Ulteriore condizione è che "che i trasgressori abbiano previamente pagato":

– la sanzione pecuniaria di cui al D.Lgs. n. 42 del 2004, art. 167, maggiorata da un terzo alla metà;

– una sanzione pecuniaria aggiuntiva, determinata, dall’autorità amministrativa competente, tra un minimo di 3.000,00 Euro ed un massimo di 50.000,00 Euro.

La procedura è legislativamente delineata in termini estremamente scarni, in quanto viene previsto soltanto che il proprietario, il possessore o il detentore a qualsiasi titolo dell’immobile o dell’area interessati all’intervento, devono presentare la domanda per l7accertamento della "compatibilità paesaggistica" dei lavori eseguiti all’autorità preposta alla gestione del vincolo e che tale autorità deve pronunciarsi previo parere della Soprintendenza.

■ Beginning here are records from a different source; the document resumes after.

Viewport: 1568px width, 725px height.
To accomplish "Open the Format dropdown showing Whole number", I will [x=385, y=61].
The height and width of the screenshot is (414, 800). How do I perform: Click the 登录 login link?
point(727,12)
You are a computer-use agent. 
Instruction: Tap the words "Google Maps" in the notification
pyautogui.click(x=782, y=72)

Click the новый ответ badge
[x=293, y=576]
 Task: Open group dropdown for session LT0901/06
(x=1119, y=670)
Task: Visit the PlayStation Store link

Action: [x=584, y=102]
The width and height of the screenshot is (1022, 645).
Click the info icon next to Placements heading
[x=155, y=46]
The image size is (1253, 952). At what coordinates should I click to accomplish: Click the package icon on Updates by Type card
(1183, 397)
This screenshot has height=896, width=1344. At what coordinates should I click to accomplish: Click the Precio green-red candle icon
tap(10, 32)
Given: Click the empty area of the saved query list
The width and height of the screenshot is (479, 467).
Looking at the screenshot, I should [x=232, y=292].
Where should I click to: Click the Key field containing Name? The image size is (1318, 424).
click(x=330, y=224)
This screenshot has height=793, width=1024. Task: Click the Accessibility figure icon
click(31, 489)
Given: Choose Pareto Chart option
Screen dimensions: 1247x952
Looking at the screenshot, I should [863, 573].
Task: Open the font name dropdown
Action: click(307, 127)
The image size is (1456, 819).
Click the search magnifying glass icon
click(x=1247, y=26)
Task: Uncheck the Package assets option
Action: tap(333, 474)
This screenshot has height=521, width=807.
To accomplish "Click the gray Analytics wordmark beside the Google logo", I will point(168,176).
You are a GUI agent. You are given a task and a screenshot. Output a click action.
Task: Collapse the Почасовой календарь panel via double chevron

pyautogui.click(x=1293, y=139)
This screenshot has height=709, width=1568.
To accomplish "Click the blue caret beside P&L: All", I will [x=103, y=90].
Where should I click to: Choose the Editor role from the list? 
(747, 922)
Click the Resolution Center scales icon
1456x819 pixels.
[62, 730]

La pronuncia favorevole estingue il reato di cui al D.Lgs. n. 42 del 2004, art. 181 (già D.Lgs. n. 490 del 1999, art. 163) e "ogni altro reato in materia paesaggistica".

Nella fattispecie in esame (ove i lavori erano in corso d’opera alla data del 27.10.2007, di gran lunga successiva al termine massimo del 30 settembre 2004) non risulta che la procedura anzidetta sia stata esperita e che siano state pagate le prescritte sanzioni pecuniarie.

6. Le pene, infine, sono state determinate con corretto riferimento ai criteri direttivi di cui all’art. 133 c.p. (entità effettiva dei fatti e loro disvalore sociale).

7. Al rigetto dei ricorsi segue la condanna dei ricorrenti al pagamento delle spese processuali.
P.Q.M.

La Corte Suprema di Cassazione, rigetta i ricorsi e condanna i ricorrenti al pagamento delle spese processuali.

Testo non ufficiale. La sola stampa del bollettino ufficiale ha carattere legale.